NFA to an RE Kleene's Theorem

Question

Here is my NFA:

Here is my attempt.

• Create new start and final nodes
• Next eliminate the 2nd node from the left which gives me ab
• Next eliminate the 2nd node from the right which gives me ab*a
• Next eliminate the 2nd node from the left which gives me abb*b
• Next eliminate the 2nd node from the right which gives me b+ab*a

Which leads to abbb (b+aba)*

Is this the correct answer?

Answer 1

No you are not correct :(

_{you not need to create start state. the first state with - sign is the start state. Also a,b label means a or b but not ab}

_{there is a theorem called Arden's theoram, will be quit helpful to convert NFA into RE}

What is Regular Expression for this NFA?

In you NFA the intial part of DFA:

step-1:

(-) --a,b-->(1)   

means (a+b)

step-2: next from stat 1 to 2, note state 2 is accepting state final (having + sign).

(1) --b--->(2+)

So you need (a+b)b to reach to final state.

step-3: One you are at final state 2, any number of b are accepted (any number means one or more). This is because of self loop on state 2 with label b.

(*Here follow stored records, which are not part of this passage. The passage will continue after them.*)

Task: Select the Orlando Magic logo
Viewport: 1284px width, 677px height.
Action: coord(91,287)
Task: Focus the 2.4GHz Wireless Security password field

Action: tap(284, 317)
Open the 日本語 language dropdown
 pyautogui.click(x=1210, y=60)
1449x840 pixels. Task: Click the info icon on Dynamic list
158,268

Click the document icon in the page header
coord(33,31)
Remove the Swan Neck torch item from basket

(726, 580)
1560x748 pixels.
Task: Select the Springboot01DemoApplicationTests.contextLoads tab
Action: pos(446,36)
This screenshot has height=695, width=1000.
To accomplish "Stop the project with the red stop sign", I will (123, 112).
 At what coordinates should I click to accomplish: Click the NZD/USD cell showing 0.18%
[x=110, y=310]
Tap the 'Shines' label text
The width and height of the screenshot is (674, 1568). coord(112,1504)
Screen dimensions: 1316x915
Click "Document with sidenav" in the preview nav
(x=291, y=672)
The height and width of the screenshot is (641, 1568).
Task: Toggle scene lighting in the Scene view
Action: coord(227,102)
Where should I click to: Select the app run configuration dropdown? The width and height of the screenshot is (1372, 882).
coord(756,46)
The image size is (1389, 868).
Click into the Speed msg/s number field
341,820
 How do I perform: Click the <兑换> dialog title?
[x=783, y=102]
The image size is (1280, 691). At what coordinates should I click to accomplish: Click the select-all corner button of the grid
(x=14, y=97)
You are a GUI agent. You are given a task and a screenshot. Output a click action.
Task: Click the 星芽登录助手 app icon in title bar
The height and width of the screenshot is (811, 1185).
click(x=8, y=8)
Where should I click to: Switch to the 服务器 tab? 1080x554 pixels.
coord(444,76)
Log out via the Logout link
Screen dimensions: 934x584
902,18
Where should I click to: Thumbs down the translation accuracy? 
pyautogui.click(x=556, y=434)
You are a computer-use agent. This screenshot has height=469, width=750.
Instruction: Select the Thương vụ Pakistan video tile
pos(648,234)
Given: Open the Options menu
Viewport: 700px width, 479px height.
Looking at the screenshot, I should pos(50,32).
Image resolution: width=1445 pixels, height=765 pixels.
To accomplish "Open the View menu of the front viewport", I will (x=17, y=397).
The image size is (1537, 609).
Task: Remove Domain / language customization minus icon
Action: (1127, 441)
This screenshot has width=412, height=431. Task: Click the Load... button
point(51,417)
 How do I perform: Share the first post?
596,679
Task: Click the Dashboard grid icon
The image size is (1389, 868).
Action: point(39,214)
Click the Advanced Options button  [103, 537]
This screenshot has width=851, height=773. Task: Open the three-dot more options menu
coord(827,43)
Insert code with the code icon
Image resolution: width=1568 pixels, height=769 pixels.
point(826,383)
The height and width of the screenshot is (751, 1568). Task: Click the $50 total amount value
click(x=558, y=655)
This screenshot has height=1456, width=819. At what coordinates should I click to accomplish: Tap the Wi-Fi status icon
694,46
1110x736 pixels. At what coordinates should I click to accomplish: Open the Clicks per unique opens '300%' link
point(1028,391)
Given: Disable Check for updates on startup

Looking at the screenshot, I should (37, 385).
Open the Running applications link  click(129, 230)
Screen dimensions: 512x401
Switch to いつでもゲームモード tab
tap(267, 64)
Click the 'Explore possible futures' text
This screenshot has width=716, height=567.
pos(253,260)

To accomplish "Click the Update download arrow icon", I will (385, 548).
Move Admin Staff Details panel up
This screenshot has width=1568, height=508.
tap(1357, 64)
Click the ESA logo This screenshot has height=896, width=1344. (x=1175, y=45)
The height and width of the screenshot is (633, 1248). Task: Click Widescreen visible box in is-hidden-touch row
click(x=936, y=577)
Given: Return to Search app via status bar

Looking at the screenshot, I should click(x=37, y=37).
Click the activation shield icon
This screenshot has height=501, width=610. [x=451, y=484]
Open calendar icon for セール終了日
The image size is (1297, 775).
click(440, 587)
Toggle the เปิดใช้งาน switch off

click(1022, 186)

So, b* accepted on state-2.

step-4:

Actually there is two loops on state-2.

• one is self loop with label b as I described in step-3. Its expression is b*

• second loop on state-2 is via state-3.
  the expression for second loop on state-2 is aa*b
  why expression aa*b ?

  because:

            a-  
            ||               ====>  aa*b
            ▼|   
  (2+)--a-->(3) --b-->(2+)   
  

So, In step-3 and step-4 because of loop on state-2 run can be looped back via b labeled or via aa*b ===> (b + aa*b)*

So regular expression for your NFA is:

(a+b) b (b + aa*b)*